◆ TO DO:
Find every line in the listing that contains the word "What", matching case exactly, and copy each of those lines.

[Stored records]
- - -

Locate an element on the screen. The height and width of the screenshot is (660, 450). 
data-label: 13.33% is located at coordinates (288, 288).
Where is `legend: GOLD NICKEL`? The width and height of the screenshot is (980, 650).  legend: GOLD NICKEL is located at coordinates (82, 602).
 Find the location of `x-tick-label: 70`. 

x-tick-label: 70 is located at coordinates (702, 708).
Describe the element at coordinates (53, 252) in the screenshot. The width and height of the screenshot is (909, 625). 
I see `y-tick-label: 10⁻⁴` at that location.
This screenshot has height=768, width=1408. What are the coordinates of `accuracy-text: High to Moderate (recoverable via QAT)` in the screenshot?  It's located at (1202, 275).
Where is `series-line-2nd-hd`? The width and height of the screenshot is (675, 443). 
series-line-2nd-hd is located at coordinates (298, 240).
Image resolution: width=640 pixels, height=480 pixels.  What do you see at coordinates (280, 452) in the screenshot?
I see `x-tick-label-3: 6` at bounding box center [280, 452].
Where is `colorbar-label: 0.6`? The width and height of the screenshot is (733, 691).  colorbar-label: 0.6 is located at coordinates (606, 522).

- - -

◆ RESPONSE BELOW:
This screenshot has height=768, width=1408. What are the coordinates of `accuracy-text: High to Moderate (recoverable via QAT)` in the screenshot?  It's located at (1202, 275).
Image resolution: width=640 pixels, height=480 pixels.  What do you see at coordinates (280, 452) in the screenshot?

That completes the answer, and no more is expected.